A 0% APR means that you pay no interest on new purchases and balance transfers for a certain period. The best 0% APR credit cards give 15-18 months without interest.

Do you pay any interest on 0% credit cards?

With 0% APR cards, you don't pay interest during the introductory period. But all good things must come to an end, and the interest-free introductory period is no exception. Once it ends, the APR you are given will become very important.
You can keep using your purchase credit card after the 0% period, but any existing balance will be subject to interest, and any new purchases may also attract an interest charge. If you repay the balance in full every month, you won't be charged interest - even when the 0% period is over. The credit card industry refers to these people as "transactors" — someone who uses their card for convenience and rewards and pays the bill in full every month.
On the other hand, if you're a "revolver" — someone who uses cards to float purchases they can't pay off all at once and carries debt from month to month — then your APR is critical because it dictates how much you pay in interest.
Credit card companies will have a range of APRs and will decide which one applies to your account based on your creditworthiness. Check the range offered by the card companies you are considering, and be sure to note what rate you qualify for if you are approved.

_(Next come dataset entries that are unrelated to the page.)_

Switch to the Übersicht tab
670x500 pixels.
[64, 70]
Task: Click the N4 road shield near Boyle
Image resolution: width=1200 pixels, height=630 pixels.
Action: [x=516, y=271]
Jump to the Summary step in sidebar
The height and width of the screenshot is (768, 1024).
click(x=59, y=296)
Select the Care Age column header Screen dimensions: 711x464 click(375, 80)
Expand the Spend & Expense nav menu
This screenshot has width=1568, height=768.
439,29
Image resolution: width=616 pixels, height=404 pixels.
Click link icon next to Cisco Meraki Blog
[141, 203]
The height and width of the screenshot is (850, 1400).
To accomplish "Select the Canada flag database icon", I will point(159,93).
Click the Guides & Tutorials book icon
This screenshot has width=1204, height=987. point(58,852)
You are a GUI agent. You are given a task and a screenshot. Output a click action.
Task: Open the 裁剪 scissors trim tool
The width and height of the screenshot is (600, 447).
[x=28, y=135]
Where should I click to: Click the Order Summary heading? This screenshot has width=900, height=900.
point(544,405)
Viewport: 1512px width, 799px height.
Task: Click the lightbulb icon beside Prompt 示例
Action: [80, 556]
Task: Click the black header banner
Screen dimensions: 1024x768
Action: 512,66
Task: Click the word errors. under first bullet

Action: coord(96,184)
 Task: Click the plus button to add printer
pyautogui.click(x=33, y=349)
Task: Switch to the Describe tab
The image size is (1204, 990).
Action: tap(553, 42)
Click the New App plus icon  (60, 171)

How do you qualify for a 0% APR credit card?

Each credit card company sets its own credit requirements. Some are more lenient and accept fair credit, while others are more strict and only accept excellent credit.
Credit card companies will run a credit check to determine the level of risk involved in lending to you. You will need to have a sufficient credit score to get approved. It's a good idea to check your credit score before applying. Then review the credit requirements of cards you are interested in. There is no point in applying for cards you know you can't qualify for.

Do 0% APR cards come with rewards?

Rewards are returns a card offers you for your spending. For example, cash-back reward programs offer you back a percentage of your purchases in cash. You might earn 1% cashback on all purchases, so you would get $100 back if you spent $10,000. Sometimes the cash-back reward is based on a percentage of all purchases, while other times, the percentage earned is based on spending in specific categories such as gas or groceries. Another example is an airplane mile reward system in which you earn miles in return for your spending. You can then purchase airplane tickets using the miles you have racked up.
Not all cards with 0% introductory periods will have a rewards program in place, but if they do, you will save on interest costs while gaining the additional returns. The best 0% interest credit cards — those with 0% APR periods of 18 months or more — generally don't offer rewards, so once the 0% interest period runs out, there's not a lot of incentive to use the card unless the card offers a low ongoing rate.
These 0% APR cards are meant for financing rather than regular spending. You can use a different card for purchases you’ll pay in full each month.